== Aim ==
Rewrite the rows below, swapping "Instruction" for "Goal" everywhere and keeping everything else unchanged.

== Entries ==
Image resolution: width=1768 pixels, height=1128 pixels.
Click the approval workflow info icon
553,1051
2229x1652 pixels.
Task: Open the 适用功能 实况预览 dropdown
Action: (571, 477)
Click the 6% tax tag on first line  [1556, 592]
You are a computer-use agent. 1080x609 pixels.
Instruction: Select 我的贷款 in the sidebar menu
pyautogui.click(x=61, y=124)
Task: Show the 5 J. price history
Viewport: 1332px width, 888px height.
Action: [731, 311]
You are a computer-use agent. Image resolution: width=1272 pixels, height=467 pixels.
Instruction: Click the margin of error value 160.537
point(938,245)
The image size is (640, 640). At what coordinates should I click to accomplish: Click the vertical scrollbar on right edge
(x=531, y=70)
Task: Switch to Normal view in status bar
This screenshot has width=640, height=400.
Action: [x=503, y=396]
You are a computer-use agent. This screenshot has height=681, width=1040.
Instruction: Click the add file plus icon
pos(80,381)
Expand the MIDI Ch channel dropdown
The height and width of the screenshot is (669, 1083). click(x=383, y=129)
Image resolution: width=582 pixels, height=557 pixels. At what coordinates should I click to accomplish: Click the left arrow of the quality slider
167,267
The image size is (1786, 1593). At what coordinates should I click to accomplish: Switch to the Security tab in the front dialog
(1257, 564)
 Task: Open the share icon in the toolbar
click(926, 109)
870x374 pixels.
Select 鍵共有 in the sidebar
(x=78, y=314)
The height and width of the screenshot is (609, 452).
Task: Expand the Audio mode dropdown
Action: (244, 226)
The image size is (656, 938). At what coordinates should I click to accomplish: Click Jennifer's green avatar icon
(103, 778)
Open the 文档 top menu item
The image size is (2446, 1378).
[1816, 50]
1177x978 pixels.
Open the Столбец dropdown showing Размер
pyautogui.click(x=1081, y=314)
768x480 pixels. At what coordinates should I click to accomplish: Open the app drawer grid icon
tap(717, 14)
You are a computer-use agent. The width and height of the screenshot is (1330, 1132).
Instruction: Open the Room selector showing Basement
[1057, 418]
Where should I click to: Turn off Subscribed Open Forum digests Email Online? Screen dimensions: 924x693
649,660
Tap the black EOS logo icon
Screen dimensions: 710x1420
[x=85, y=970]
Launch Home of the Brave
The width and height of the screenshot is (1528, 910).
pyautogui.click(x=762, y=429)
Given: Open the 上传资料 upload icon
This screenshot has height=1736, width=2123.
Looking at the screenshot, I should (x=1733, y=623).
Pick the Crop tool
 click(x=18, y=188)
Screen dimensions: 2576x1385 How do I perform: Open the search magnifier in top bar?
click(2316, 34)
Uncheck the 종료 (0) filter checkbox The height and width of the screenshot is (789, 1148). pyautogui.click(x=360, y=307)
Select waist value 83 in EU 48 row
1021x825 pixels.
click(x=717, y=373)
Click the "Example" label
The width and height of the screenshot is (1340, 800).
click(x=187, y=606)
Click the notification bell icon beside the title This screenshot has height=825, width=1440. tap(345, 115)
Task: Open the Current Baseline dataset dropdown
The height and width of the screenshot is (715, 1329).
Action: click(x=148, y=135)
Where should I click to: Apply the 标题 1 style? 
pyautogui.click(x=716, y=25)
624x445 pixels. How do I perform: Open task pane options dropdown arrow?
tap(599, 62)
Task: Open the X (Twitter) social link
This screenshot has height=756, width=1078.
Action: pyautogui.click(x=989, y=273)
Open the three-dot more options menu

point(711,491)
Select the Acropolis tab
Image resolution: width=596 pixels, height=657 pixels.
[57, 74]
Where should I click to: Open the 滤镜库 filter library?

== Exercise response ==
Image resolution: width=1768 pixels, height=1128 pixels.
Click the approval workflow info icon
553,1051
2229x1652 pixels.
Task: Open the 适用功能 实况预览 dropdown
Action: (571, 477)
Click the 6% tax tag on first line  [1556, 592]
You are a computer-use agent. 1080x609 pixels.
Goal: Select 我的贷款 in the sidebar menu
pyautogui.click(x=61, y=124)
Task: Show the 5 J. price history
Viewport: 1332px width, 888px height.
Action: [731, 311]
You are a computer-use agent. Image resolution: width=1272 pixels, height=467 pixels.
Goal: Click the margin of error value 160.537
point(938,245)
The image size is (640, 640). At what coordinates should I click to accomplish: Click the vertical scrollbar on right edge
(x=531, y=70)
Task: Switch to Normal view in status bar
This screenshot has width=640, height=400.
Action: [x=503, y=396]
You are a computer-use agent. This screenshot has height=681, width=1040.
Goal: Click the add file plus icon
pos(80,381)
Expand the MIDI Ch channel dropdown
The height and width of the screenshot is (669, 1083). click(x=383, y=129)
Image resolution: width=582 pixels, height=557 pixels. At what coordinates should I click to accomplish: Click the left arrow of the quality slider
167,267
The image size is (1786, 1593). At what coordinates should I click to accomplish: Switch to the Security tab in the front dialog
(1257, 564)
 Task: Open the share icon in the toolbar
click(926, 109)
870x374 pixels.
Select 鍵共有 in the sidebar
(x=78, y=314)
The height and width of the screenshot is (609, 452).
Task: Expand the Audio mode dropdown
Action: (244, 226)
The image size is (656, 938). At what coordinates should I click to accomplish: Click Jennifer's green avatar icon
(103, 778)
Open the 文档 top menu item
The image size is (2446, 1378).
[1816, 50]
1177x978 pixels.
Open the Столбец dropdown showing Размер
pyautogui.click(x=1081, y=314)
768x480 pixels. At what coordinates should I click to accomplish: Open the app drawer grid icon
tap(717, 14)
You are a computer-use agent. The width and height of the screenshot is (1330, 1132).
Goal: Open the Room selector showing Basement
[1057, 418]
Where should I click to: Turn off Subscribed Open Forum digests Email Online? Screen dimensions: 924x693
649,660
Tap the black EOS logo icon
Screen dimensions: 710x1420
[x=85, y=970]
Launch Home of the Brave
The width and height of the screenshot is (1528, 910).
pyautogui.click(x=762, y=429)
Given: Open the 上传资料 upload icon
This screenshot has height=1736, width=2123.
Looking at the screenshot, I should (x=1733, y=623).
Pick the Crop tool
 click(x=18, y=188)
Screen dimensions: 2576x1385 How do I perform: Open the search magnifier in top bar?
click(2316, 34)
Uncheck the 종료 (0) filter checkbox The height and width of the screenshot is (789, 1148). pyautogui.click(x=360, y=307)
Select waist value 83 in EU 48 row
1021x825 pixels.
click(x=717, y=373)
Click the "Example" label
The width and height of the screenshot is (1340, 800).
click(x=187, y=606)
Click the notification bell icon beside the title This screenshot has height=825, width=1440. tap(345, 115)
Task: Open the Current Baseline dataset dropdown
The height and width of the screenshot is (715, 1329).
Action: click(x=148, y=135)
Where should I click to: Apply the 标题 1 style? 
pyautogui.click(x=716, y=25)
624x445 pixels. How do I perform: Open task pane options dropdown arrow?
tap(599, 62)
Task: Open the X (Twitter) social link
This screenshot has height=756, width=1078.
Action: pyautogui.click(x=989, y=273)
Open the three-dot more options menu

point(711,491)
Select the Acropolis tab
Image resolution: width=596 pixels, height=657 pixels.
[57, 74]
Where should I click to: Open the 滤镜库 filter library?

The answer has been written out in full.